The front company would close, the loan would default, and the S&L found itself not only with the bad debt and no place to go to collect it, but a piece of land that was not worth anywhere near what was borrowed on it.

So, the S&L collapsed. President Bush came in telling stories about widows and orphans, never mentioning that the vast majority of the involved accounts were numbered and brokered,. and the tax[ayers forked over the cash to make good on the S&L's bad debts.
And here is the punchline. Those drug criminals, the CIA Iran-Contra folks? They were still on the books for their original deposits, so even though they had already borrowed out their money using the land swindle, they were written a chec for their original deposit all over again.

It was a heck of a scam. Minus taxes and commissions this scam could turn 10 million in drug money into 18 million in just 6 months with no risk, and all on the backs of the US Taxpayers. Those RTC officials who looked too closely at the books for the defaulted S&Ls had a habit of falling from very tall buildings.

So, here we go again, only the financial vehicle isn't S&Ls but mortage lenders. But the game si the same. Invest some money, mortgage land for way more than it is worth through a front company, split with that money, then when the mortage company collapses lobby for a "National Rescue Fund" which will pay out the same money a second time, and all on the backs of the US Taxpayers.

Fool me once...

The following article has more details on the S&L scam and the boys who worked it:
John McCain: Are His Backers Out of Prison?
www.larouchepub.com/other/2002/2932mccain.html

Here's a taste:
Between 1974 and 1976, Lindner and Keating engineered a series of stock purchases and mergers with some of the leading figures in the Lansky crime syndicate—who had followed the Bronfman family recipe, and gone from "rags, to rackets, to riches, to respectability."

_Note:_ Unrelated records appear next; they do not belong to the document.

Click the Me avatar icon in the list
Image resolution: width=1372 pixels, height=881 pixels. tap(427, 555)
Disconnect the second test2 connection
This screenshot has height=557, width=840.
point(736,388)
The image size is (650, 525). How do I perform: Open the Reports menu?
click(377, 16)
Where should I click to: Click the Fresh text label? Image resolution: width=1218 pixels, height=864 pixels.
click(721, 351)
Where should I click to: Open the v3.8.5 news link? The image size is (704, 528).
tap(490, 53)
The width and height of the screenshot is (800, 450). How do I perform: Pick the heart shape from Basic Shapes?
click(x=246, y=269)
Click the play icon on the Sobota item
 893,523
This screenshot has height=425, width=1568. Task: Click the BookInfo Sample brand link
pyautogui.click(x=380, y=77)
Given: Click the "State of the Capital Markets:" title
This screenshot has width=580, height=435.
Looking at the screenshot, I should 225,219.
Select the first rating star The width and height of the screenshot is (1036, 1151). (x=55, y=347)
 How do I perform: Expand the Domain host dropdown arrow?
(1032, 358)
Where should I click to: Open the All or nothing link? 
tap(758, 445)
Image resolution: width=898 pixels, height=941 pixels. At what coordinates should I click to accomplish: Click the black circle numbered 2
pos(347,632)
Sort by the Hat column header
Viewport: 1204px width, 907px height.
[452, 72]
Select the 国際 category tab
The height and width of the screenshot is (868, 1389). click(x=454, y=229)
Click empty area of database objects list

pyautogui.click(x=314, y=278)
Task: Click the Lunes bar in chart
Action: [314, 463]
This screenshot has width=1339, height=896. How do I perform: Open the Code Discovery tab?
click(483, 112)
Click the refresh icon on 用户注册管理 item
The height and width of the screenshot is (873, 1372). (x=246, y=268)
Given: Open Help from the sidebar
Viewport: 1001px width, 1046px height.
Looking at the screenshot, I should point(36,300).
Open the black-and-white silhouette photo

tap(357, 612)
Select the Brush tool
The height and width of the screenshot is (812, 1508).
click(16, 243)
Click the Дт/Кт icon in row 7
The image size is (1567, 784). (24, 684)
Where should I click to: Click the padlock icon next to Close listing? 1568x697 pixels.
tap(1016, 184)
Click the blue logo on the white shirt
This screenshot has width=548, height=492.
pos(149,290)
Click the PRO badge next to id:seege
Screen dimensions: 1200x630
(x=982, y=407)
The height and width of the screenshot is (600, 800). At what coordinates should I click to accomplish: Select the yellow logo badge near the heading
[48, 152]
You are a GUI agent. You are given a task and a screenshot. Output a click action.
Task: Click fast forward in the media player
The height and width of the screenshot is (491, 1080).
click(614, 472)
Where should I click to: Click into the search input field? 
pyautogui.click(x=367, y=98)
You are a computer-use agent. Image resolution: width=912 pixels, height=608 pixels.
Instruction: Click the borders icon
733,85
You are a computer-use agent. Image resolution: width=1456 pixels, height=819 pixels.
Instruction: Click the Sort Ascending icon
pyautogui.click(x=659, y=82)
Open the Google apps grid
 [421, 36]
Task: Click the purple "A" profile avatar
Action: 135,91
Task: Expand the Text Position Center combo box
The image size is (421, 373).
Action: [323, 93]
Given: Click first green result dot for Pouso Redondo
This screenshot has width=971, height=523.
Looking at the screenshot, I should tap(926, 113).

In 1975, Lindner's AFC allied with Detroit financier Max Fisher, formerly of the murderous Purple Gang; Detroit real estate developer Alfred Taubman (a Fisher associate); and Paul and Seymour Milstein, to grab a 50% controlling interest in the United Fruit Company. Drug Enforcement Administration officials had confirmed to the authors of EIR's bestselling book Dope, Inc.: Britain's Opium War Against America, that United Fruit was a major force in the Latin American cocaine trade—a business that skyrocketed following the Lindner-Fisher, et al. takeover.